Forming the centre piece of Spielberg’s surpisingly gloomy, 00’s sci-fi trilogy –  alongside Artificial Intelligence: A.I. and the War Of The Worlds remake – Minority Report is the possibly the greatest possible merging of the old Spielberg and the new we could have possibly hoped for (it’s certainly better than Indiana Jones And The Kingdom Of The Crystal Skull or The BFG).
Not only does cinema’s greatest living director (fight me) untangle a magnificently tangled web of murder, paradoxical set pieces and mystery, but he’s obviously drunk off his tits with creating this future world and all of the funky gadgets contained within in order to fuse them into so incredibly high concept action sequences.
Take the machine that Anderton uses to sift through the Precog’s visions via special gloves that leaves him manipulating images like he’s conducting a concerto, or the action scene that’s sees our fleeing hero struggle to evade jetpack wearing police officers that contains dozens of tiny little quirks, like the exhaust causing burgers to fry on a griddle. Or how about a fight scene in a car factory that sees a sleek new automobile being constructed around the combatants ending with Anderton being handily ending up inside his escape vehicle as it’s being built.
It’s not just the action that benefits from Spielberg’s flawless world building, either; behold the super-tense, DePalma-esque style of a handful of robot spiders scanning a retinal scanning a building’s occupants while we look down from above and follow the little buggers from room to room, or the plot machinations that sees a desperate Anderton have his eyes surgically replaced in possibly the most unhygienic apartment this side of Se7en.
Separated from the restrictions of playing nice, this could be one of the greatest playgrounds for the filmmaker’s imagination ever and his endless capacity for molding a memorable moment is well served by his eager cast.
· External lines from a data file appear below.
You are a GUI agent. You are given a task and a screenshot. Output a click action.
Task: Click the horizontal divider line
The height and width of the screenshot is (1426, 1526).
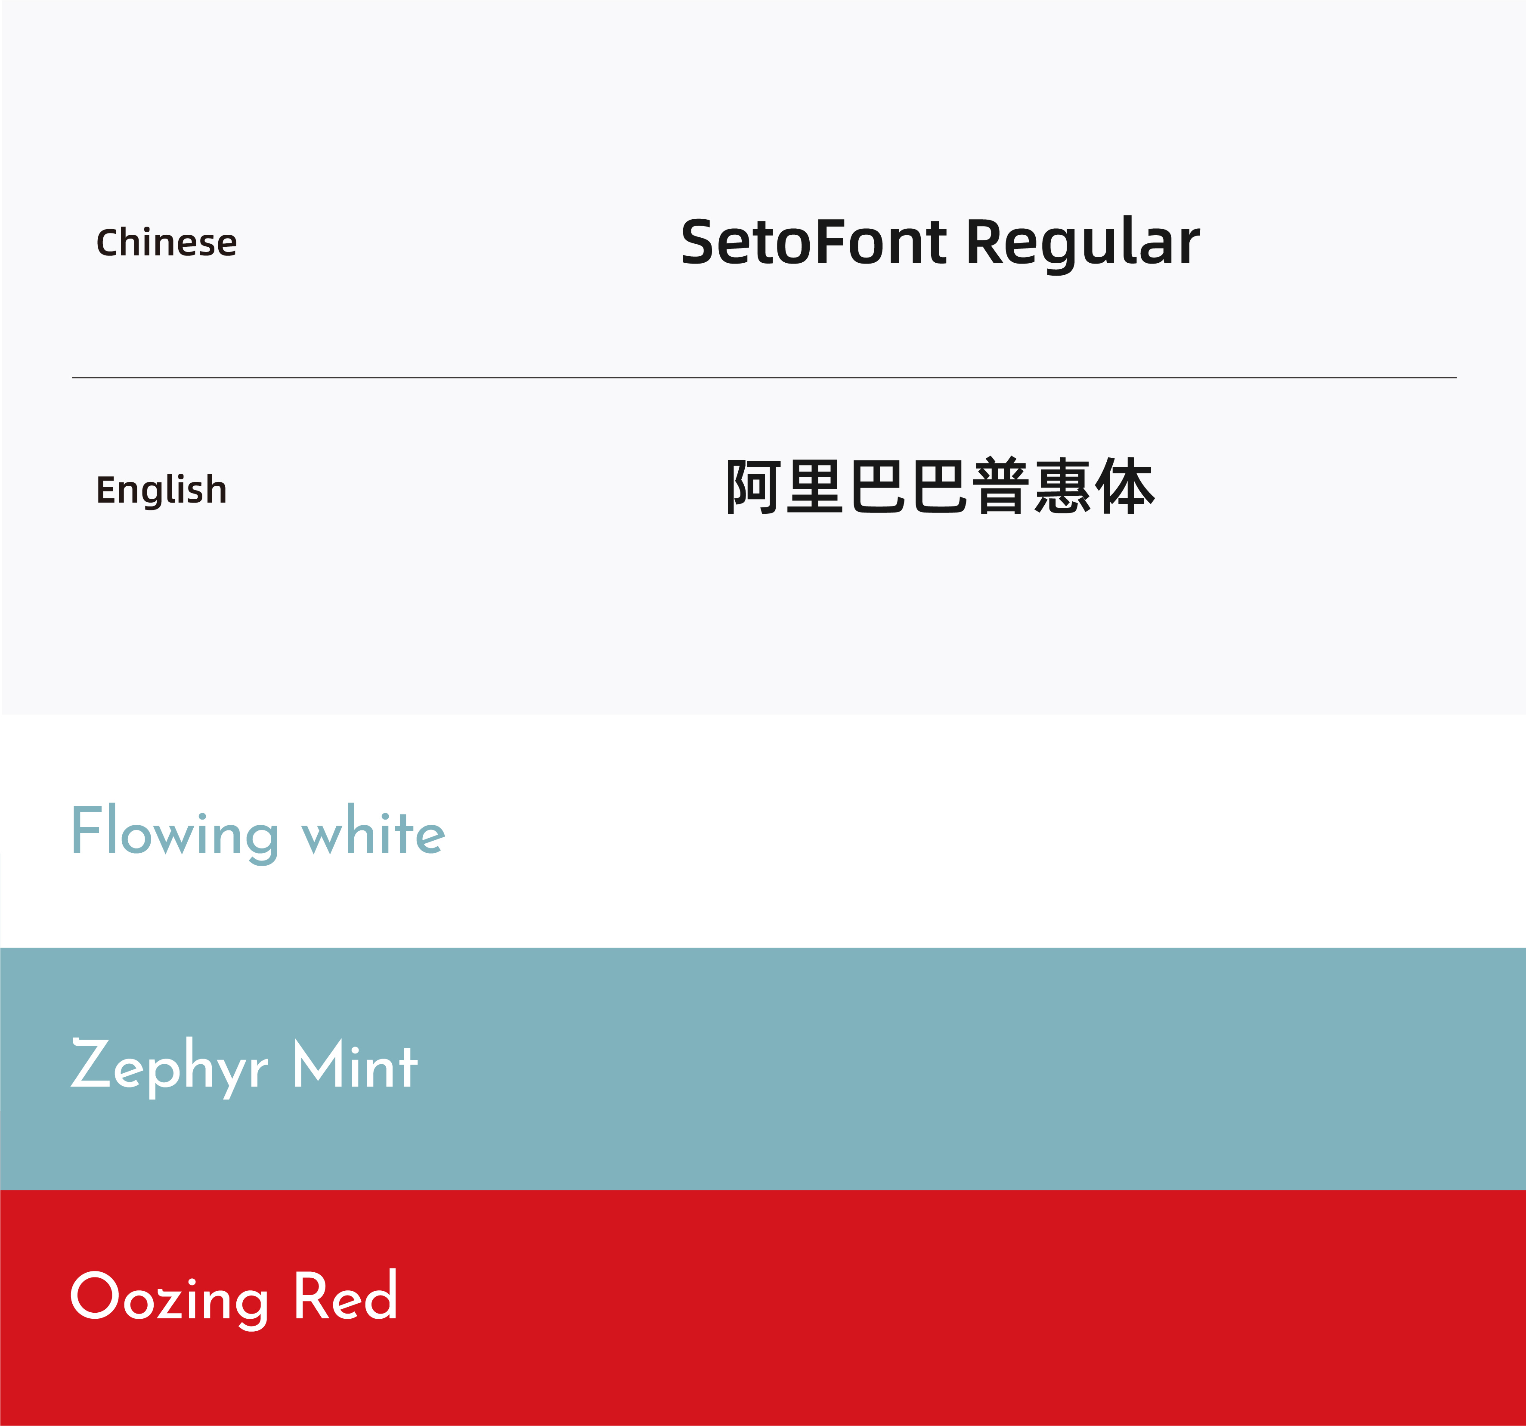tap(763, 378)
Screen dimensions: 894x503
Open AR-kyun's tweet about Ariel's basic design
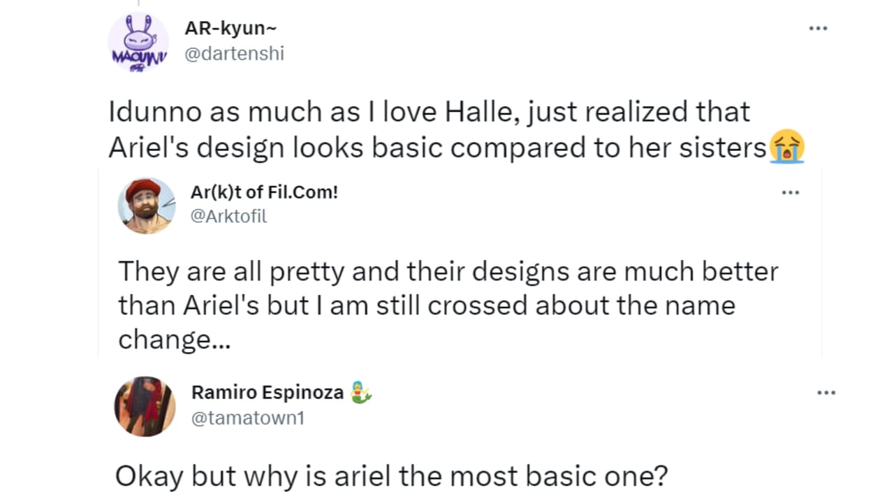[x=429, y=129]
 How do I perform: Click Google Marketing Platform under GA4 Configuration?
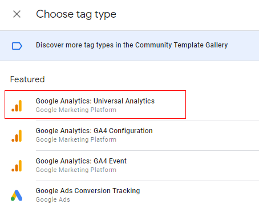(76, 139)
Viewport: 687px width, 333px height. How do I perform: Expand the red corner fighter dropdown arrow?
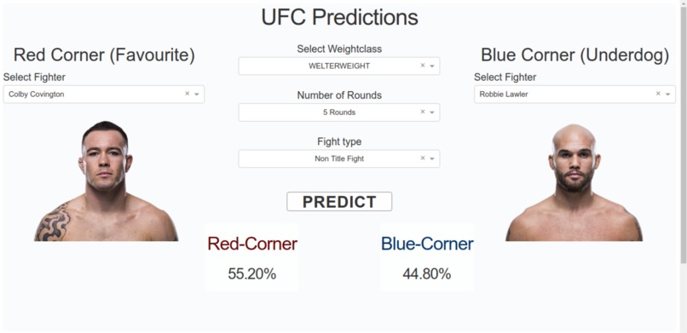coord(197,94)
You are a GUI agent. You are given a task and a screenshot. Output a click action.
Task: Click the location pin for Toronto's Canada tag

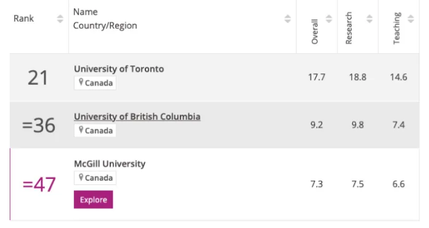81,82
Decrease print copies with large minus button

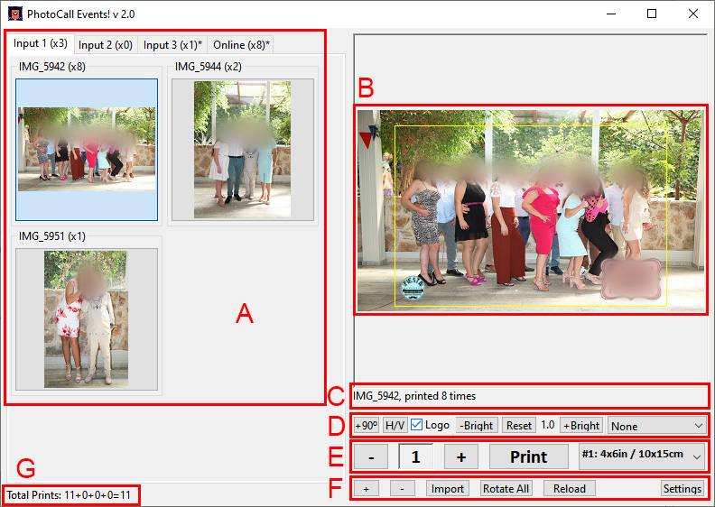pos(371,456)
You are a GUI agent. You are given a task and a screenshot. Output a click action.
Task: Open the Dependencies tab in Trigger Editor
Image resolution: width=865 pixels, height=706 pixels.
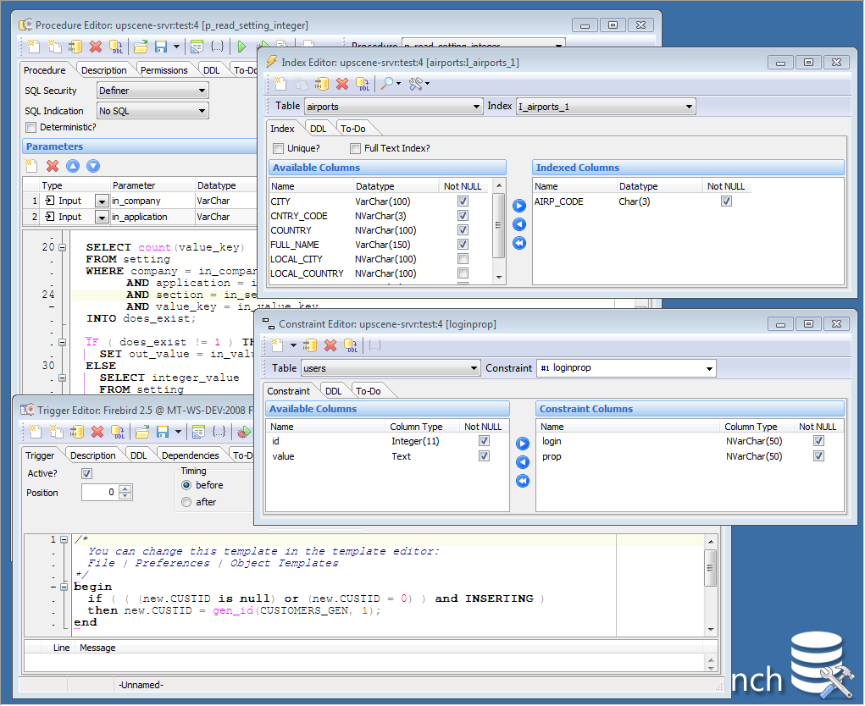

The presence of Tom Cruise and all of his Tom Cruise-y attributes – sustained stress, strenuous stunts, lots of running – gives everything the distinct feel of one of the later Mission: Impossible movies, which is never a bad thing and the movie drags him through the wringer in new and varied ways. I mean, not even an adventure featuring Ethan Hunt has ever gotten so serious he’s had to chase a runaway eyeball down a corridor before it drops through a grate. Joining him is Colin Farrell who, at the time, was still in the early, meteoric rise part of his career and Hollywood’s go-to mentor type, Max Von Sydow; but as good as everyone is, this is unsurprisingly Cruise’s show. That’s to say, Cruise and Spielberg’s show, as it’s impossible to overshadow the director when he’s on this much of a roll and he further shows off his growing maturity by not relying on a big action blowout to play the movie out. In fact, by the time you get to the final third of the movie, all the exaggerated, futuristic actions scenes have all run their course in favour of more subtle set pieces such as a liberated Agatha (a continuously panic stricken Samantha Morton) using her powers to help herself and John avoid detection thanks to some preturnatural timing.
Basically the best slice of action adventure from the latter stage of Spielberg’s filmography by far, it also has a slick, quick-witted intelligence and a fascination with police procedure that ranks it closer to films like L.A. Confidential and Heat rather than the stylish, noir-nightmare of Blade Runner or the robust brain-fucking of Total Recall – two other noteworthy Phillip K. Dick adaptations.

On an odd side-note, when you realise that good buddy George Lucas made Star Wars Episode II at the same time, you have to wonder if they were matching their talents against one another in some sort of bet. I only say this because both movies have a trio of suspiciously similar action sequences that involve someone hanging from a vehicle miles above the ground, a fight scene primarily using rocket packs and an action sequence set in a sparking factory.
Whether I’m right, or it’s some sort of bizarre coincidence, one thing is certain.
Spielberg wins.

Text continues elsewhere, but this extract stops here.